**Description of the task**
Transcribe the part of the entries that opens with the line containing "The image size is (631, 415)." and runs through the end of the entries, both ends included.

**Given records**

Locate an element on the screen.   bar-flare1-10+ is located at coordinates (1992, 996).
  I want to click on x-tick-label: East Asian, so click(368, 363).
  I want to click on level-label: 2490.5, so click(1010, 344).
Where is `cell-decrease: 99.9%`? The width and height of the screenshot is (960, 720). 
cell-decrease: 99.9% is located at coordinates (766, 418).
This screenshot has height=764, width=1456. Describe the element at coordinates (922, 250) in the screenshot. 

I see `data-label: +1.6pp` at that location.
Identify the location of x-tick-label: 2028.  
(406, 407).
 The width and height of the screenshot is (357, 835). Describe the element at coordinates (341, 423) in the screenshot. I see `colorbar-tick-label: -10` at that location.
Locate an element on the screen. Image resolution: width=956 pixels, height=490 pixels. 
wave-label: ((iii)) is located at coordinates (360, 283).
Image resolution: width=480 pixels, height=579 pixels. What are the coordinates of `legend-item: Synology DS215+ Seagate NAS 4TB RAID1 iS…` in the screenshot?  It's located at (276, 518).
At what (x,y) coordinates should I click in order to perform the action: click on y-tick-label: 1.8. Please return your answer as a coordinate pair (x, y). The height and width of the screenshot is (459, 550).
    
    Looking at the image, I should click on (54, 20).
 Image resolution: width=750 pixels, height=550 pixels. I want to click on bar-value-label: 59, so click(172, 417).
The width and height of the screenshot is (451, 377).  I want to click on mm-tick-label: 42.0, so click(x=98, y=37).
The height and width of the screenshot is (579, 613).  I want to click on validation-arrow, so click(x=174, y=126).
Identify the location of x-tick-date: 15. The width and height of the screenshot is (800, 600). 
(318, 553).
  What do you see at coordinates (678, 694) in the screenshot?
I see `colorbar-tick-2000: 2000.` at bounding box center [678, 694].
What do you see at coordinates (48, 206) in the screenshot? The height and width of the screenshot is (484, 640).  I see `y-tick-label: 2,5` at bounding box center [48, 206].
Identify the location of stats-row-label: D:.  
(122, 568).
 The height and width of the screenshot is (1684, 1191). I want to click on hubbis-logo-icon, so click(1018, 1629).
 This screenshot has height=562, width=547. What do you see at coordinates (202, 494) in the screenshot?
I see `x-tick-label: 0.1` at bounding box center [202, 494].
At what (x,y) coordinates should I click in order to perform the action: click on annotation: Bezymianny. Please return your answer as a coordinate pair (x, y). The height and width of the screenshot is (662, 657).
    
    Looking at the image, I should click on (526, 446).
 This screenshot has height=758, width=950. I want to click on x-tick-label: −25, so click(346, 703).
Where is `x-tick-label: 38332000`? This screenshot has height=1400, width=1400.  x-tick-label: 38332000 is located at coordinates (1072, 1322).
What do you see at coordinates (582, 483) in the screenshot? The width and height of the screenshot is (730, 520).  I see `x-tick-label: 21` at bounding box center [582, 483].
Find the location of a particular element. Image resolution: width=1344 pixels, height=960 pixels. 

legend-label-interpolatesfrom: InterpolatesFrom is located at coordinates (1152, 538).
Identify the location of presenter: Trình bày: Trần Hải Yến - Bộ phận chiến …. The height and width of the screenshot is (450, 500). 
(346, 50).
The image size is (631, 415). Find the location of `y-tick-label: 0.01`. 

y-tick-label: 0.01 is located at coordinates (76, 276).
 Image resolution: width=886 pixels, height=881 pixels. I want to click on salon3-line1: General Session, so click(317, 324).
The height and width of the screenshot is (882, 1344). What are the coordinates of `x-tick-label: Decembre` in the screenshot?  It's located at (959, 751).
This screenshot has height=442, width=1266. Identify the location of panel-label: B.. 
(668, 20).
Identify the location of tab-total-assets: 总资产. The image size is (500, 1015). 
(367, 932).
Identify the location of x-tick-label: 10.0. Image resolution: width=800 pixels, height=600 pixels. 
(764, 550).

**Response to this task**
The image size is (631, 415). Find the location of `y-tick-label: 0.01`. 

y-tick-label: 0.01 is located at coordinates (76, 276).
 Image resolution: width=886 pixels, height=881 pixels. I want to click on salon3-line1: General Session, so click(317, 324).
The height and width of the screenshot is (882, 1344). What are the coordinates of `x-tick-label: Decembre` in the screenshot?  It's located at (959, 751).
This screenshot has height=442, width=1266. Identify the location of panel-label: B.. 
(668, 20).
Identify the location of tab-total-assets: 总资产. The image size is (500, 1015). 
(367, 932).
Identify the location of x-tick-label: 10.0. Image resolution: width=800 pixels, height=600 pixels. 
(764, 550).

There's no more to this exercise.